WHAT TO WORK ON: Reproduce exactly the final portion of the data: every line from the one containing "Políticas de privacidad (49, 2286)" through the last line, inclusive.

MATERIAL PROVIDED:

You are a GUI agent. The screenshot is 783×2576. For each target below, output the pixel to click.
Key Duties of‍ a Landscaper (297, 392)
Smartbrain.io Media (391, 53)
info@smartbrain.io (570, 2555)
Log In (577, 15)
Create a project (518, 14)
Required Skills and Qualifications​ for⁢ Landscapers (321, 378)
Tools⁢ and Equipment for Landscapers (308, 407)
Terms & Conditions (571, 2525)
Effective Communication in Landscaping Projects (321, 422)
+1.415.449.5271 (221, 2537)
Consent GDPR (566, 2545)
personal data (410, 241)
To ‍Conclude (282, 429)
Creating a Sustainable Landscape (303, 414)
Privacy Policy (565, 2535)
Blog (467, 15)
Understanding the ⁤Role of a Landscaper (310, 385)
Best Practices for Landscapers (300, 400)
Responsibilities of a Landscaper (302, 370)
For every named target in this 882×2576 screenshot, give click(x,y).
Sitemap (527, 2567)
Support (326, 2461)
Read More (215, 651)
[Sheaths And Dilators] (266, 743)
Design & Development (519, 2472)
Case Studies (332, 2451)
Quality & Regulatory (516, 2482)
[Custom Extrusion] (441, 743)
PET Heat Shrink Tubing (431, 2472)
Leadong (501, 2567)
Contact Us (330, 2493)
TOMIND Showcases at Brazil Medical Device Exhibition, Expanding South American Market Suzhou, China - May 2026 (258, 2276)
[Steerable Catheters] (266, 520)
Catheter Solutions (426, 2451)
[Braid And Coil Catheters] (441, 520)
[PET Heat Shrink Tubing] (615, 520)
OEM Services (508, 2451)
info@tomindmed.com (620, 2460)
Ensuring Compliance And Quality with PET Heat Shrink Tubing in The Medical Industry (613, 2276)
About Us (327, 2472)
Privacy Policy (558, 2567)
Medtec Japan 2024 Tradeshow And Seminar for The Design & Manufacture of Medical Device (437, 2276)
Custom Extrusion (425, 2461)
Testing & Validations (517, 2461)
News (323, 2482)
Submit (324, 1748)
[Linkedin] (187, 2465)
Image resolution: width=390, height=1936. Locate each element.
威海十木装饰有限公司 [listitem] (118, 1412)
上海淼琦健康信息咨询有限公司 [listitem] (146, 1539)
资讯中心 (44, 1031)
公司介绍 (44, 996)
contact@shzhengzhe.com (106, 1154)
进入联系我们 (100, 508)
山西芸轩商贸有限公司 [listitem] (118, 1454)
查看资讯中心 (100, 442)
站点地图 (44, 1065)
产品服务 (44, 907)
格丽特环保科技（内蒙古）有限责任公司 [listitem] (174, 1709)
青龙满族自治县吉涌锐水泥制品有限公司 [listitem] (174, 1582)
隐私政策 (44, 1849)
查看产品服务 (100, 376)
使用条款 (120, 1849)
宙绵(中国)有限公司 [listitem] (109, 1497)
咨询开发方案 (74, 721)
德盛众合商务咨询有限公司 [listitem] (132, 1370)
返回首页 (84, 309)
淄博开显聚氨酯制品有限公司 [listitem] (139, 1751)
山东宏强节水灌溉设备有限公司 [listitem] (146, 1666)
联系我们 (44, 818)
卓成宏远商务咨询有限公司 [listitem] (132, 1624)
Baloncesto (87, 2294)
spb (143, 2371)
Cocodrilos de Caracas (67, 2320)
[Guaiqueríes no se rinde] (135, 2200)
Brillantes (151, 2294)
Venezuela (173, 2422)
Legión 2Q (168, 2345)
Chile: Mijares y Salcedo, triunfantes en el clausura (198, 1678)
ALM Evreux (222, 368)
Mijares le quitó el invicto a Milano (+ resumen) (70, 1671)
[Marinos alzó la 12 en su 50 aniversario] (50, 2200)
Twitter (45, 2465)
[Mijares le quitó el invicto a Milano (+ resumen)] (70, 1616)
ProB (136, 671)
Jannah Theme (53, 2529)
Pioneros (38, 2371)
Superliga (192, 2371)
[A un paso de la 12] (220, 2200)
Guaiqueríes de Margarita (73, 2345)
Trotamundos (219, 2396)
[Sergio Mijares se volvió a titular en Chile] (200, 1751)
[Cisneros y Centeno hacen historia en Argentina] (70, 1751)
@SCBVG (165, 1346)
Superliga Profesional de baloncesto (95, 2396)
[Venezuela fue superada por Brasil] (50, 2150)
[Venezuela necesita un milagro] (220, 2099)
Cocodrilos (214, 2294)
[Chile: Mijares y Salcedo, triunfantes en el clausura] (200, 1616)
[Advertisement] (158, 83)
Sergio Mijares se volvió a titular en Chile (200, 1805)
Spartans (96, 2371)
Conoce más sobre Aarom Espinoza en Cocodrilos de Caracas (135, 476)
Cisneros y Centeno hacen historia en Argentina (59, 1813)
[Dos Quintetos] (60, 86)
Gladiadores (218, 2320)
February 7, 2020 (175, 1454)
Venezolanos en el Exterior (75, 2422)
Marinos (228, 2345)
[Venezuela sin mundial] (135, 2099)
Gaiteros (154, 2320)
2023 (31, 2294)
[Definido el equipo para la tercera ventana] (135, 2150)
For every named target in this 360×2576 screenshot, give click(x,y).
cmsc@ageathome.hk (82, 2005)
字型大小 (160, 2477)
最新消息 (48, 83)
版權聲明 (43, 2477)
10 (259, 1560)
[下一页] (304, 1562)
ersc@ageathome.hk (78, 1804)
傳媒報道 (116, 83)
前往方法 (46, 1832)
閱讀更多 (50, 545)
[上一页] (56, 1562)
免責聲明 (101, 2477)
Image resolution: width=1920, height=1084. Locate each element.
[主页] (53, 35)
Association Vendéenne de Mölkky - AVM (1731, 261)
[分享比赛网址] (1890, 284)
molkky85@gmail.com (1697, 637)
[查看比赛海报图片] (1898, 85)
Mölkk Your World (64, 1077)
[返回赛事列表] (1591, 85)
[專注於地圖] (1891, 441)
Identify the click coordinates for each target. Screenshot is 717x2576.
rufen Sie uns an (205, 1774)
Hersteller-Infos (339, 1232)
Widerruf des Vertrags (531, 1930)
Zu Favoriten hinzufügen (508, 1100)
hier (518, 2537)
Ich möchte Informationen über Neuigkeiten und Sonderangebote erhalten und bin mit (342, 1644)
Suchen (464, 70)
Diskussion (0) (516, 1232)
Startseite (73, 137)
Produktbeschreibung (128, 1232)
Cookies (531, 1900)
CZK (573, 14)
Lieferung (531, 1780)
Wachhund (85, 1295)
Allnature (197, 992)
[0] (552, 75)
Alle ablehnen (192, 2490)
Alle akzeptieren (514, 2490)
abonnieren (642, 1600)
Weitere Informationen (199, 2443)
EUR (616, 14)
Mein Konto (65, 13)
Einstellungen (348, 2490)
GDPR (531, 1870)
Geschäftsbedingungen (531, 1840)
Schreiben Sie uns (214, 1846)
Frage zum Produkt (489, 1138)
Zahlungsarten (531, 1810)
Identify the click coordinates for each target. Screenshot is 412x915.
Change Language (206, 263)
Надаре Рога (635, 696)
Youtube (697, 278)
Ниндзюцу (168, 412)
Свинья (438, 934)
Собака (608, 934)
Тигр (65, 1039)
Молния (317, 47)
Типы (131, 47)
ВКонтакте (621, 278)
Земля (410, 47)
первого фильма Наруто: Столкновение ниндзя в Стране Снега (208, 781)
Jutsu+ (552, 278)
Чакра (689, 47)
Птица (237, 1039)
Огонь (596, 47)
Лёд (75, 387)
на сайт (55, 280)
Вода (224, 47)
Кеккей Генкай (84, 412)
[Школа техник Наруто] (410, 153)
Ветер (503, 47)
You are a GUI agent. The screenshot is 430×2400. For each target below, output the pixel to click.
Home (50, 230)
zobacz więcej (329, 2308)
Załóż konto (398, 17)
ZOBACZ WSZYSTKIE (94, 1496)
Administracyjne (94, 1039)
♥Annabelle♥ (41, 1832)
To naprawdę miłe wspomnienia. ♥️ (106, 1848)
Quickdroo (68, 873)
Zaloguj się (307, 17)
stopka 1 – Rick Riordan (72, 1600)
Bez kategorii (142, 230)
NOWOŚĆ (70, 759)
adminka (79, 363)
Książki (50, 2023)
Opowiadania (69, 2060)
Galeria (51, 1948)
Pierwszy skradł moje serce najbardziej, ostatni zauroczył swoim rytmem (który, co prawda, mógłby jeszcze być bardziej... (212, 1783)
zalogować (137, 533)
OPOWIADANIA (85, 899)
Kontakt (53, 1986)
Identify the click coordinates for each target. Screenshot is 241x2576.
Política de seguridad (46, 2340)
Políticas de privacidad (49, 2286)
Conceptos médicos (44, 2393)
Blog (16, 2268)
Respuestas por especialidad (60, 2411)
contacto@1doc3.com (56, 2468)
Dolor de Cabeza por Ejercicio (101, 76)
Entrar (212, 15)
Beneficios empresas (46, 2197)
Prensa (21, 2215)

REPLY:
Políticas de privacidad (49, 2286)
Conceptos médicos (44, 2393)
Blog (16, 2268)
Respuestas por especialidad (60, 2411)
contacto@1doc3.com (56, 2468)
Dolor de Cabeza por Ejercicio (101, 76)
Entrar (212, 15)
Beneficios empresas (46, 2197)
Prensa (21, 2215)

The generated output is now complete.